## What is being asked
The answer must consist of every line below containing "axis".

## Listed records
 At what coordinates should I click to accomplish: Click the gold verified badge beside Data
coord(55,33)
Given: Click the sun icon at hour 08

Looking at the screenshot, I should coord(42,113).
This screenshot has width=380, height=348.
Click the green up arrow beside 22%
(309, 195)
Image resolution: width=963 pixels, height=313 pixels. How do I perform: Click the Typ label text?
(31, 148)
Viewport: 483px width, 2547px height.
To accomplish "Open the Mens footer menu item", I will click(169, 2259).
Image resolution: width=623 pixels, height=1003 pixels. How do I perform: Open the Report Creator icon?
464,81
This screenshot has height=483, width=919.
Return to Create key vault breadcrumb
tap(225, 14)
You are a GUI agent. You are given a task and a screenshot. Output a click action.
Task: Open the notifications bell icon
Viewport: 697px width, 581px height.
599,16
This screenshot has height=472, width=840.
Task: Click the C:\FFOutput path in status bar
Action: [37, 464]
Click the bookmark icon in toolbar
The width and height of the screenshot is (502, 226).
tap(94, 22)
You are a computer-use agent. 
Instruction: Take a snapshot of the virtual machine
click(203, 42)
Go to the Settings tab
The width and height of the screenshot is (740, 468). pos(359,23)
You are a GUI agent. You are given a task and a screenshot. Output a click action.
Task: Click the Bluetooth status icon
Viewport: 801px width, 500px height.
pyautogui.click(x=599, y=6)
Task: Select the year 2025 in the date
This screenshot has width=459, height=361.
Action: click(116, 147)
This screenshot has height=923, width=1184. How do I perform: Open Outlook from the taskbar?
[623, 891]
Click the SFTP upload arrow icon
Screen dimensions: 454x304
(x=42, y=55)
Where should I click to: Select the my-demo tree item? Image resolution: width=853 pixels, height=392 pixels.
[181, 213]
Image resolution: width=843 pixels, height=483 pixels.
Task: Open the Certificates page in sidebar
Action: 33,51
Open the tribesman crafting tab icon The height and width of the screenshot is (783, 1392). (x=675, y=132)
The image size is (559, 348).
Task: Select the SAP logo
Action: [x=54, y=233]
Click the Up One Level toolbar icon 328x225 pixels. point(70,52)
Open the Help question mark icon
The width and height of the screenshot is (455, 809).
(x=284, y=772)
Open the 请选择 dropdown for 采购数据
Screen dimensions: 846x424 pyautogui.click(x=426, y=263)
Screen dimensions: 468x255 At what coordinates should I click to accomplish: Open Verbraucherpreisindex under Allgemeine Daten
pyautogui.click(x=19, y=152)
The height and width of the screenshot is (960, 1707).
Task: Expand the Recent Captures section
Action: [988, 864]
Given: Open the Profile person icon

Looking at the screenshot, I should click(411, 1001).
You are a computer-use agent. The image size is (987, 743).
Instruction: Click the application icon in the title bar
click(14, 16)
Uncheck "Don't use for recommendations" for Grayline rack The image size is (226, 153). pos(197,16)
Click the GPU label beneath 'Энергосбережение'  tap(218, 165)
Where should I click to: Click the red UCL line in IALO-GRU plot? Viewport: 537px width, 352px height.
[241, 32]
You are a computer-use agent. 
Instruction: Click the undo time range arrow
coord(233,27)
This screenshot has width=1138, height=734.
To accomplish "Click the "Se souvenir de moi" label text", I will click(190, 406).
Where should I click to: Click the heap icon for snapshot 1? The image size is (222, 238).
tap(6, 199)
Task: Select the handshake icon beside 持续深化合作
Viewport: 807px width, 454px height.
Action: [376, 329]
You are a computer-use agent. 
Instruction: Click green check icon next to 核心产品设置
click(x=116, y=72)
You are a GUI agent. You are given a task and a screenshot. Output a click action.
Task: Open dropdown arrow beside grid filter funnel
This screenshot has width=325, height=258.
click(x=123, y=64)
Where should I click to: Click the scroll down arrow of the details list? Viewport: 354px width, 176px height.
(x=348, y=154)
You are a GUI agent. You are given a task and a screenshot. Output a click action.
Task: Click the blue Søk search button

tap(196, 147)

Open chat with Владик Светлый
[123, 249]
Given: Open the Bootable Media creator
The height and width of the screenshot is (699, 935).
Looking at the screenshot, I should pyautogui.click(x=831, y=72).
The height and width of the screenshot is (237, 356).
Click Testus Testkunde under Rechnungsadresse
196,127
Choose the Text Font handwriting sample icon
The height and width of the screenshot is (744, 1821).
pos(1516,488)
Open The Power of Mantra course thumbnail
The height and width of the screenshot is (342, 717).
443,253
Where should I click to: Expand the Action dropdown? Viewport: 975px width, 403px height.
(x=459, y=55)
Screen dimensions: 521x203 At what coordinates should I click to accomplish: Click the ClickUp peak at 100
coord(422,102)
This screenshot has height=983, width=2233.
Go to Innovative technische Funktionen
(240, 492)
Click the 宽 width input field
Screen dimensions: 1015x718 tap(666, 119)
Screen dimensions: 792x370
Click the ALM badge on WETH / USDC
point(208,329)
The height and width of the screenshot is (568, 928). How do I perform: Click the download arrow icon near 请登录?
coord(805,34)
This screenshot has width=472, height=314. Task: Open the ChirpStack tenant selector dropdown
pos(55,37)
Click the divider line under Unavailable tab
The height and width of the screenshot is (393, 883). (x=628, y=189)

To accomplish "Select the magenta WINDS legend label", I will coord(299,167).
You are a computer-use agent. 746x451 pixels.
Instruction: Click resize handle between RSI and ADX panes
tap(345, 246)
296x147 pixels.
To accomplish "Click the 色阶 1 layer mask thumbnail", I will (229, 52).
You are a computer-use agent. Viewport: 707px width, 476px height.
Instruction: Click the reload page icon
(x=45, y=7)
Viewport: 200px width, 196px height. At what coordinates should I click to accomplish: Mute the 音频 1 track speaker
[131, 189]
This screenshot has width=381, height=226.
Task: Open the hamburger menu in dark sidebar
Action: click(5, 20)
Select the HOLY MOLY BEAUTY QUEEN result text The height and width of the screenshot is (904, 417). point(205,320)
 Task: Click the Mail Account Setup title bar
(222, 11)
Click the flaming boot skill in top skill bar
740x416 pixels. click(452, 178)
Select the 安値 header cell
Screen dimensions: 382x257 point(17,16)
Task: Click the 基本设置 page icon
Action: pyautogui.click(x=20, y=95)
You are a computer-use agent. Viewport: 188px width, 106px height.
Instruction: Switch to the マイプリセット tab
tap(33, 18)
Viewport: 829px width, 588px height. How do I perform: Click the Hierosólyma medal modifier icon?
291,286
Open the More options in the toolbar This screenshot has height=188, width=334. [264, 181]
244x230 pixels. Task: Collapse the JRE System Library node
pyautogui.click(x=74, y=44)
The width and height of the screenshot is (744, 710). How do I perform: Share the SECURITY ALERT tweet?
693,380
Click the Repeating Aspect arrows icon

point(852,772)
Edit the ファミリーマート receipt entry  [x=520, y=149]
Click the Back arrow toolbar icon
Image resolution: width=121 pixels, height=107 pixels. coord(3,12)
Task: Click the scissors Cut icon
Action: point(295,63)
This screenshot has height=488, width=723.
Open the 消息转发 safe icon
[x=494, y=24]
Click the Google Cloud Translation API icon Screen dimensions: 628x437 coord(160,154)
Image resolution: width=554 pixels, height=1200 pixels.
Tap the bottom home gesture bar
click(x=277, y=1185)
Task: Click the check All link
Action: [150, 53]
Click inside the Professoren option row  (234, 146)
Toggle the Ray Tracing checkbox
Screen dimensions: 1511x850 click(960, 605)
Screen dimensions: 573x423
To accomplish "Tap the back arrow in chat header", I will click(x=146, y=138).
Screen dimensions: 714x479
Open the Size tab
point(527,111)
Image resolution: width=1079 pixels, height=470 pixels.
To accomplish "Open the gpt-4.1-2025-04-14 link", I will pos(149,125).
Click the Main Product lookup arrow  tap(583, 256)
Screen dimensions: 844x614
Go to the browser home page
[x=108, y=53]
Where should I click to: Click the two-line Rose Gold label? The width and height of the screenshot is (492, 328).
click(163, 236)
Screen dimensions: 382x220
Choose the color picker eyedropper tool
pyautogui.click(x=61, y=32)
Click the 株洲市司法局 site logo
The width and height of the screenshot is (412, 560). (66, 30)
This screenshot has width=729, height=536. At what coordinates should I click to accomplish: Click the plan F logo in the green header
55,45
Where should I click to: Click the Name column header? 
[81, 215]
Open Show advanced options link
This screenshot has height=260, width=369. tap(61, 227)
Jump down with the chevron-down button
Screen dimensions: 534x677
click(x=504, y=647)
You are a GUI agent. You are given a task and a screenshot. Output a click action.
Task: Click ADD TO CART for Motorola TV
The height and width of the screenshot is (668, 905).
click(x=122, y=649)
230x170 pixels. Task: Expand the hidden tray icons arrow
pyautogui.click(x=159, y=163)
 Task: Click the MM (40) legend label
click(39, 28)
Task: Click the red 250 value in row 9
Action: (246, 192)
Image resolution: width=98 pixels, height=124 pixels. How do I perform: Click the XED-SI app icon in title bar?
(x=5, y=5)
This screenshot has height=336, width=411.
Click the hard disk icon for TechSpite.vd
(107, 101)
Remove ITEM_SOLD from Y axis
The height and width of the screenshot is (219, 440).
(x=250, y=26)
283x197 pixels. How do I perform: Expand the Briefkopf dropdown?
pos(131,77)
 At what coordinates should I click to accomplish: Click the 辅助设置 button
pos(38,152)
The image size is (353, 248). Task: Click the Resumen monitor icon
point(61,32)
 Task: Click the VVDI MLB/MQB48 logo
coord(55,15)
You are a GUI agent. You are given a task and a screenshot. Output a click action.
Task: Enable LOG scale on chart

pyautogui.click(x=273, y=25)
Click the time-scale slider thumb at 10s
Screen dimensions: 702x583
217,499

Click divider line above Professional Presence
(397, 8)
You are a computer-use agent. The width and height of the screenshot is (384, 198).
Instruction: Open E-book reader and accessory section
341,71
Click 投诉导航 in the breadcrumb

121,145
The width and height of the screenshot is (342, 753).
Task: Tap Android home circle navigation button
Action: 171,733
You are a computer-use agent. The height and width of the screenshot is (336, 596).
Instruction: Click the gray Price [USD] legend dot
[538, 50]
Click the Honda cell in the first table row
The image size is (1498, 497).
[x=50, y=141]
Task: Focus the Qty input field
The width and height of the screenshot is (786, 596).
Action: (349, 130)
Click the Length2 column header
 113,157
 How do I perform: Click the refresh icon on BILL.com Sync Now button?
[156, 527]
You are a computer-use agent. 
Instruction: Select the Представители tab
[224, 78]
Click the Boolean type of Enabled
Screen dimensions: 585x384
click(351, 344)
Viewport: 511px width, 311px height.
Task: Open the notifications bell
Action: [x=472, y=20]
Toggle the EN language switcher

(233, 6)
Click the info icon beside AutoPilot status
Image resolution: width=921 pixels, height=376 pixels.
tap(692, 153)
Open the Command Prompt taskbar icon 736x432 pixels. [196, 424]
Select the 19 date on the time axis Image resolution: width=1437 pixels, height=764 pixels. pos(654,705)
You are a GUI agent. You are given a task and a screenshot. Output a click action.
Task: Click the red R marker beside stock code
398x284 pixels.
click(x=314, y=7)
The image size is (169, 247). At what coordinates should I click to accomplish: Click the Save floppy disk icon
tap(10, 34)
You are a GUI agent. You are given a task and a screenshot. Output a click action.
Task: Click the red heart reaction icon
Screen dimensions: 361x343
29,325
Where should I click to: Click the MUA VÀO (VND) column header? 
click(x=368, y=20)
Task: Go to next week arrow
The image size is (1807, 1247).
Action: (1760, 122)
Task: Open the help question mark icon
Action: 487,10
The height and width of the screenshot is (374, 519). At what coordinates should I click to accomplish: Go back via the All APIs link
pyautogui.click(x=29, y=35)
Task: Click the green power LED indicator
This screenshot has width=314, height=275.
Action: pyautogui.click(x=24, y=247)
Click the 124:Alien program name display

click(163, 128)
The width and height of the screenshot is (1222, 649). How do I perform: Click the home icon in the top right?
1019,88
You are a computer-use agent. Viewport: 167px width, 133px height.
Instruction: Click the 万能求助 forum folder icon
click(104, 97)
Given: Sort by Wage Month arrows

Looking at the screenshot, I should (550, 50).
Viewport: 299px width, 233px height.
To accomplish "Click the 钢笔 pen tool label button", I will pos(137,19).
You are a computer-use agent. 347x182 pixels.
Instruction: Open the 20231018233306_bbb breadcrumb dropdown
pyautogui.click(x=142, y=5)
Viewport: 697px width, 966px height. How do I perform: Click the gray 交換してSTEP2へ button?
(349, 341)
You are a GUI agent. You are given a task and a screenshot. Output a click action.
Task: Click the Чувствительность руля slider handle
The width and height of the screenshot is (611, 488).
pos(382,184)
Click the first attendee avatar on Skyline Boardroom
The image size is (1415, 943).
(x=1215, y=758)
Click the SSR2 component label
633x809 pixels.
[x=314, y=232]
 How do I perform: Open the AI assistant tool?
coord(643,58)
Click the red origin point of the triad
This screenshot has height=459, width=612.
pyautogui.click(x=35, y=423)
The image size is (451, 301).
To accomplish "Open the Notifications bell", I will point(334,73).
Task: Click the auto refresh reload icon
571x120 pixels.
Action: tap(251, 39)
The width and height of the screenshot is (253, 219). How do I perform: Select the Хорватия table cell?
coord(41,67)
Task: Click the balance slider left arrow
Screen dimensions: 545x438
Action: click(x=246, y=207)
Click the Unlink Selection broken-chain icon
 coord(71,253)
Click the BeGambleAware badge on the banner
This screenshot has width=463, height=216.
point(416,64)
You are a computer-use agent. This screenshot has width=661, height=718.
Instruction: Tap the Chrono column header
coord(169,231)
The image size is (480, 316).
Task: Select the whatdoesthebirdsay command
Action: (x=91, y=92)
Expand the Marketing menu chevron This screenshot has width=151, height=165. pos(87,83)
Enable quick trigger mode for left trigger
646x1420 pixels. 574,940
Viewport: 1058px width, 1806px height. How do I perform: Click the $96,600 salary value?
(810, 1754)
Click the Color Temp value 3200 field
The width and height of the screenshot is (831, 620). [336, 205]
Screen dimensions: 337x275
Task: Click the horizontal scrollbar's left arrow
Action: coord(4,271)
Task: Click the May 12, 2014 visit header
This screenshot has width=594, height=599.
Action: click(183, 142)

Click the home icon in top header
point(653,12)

## Written reply
Remove ITEM_SOLD from Y axis
Select the 19 date on the time axis Image resolution: width=1437 pixels, height=764 pixels. pos(654,705)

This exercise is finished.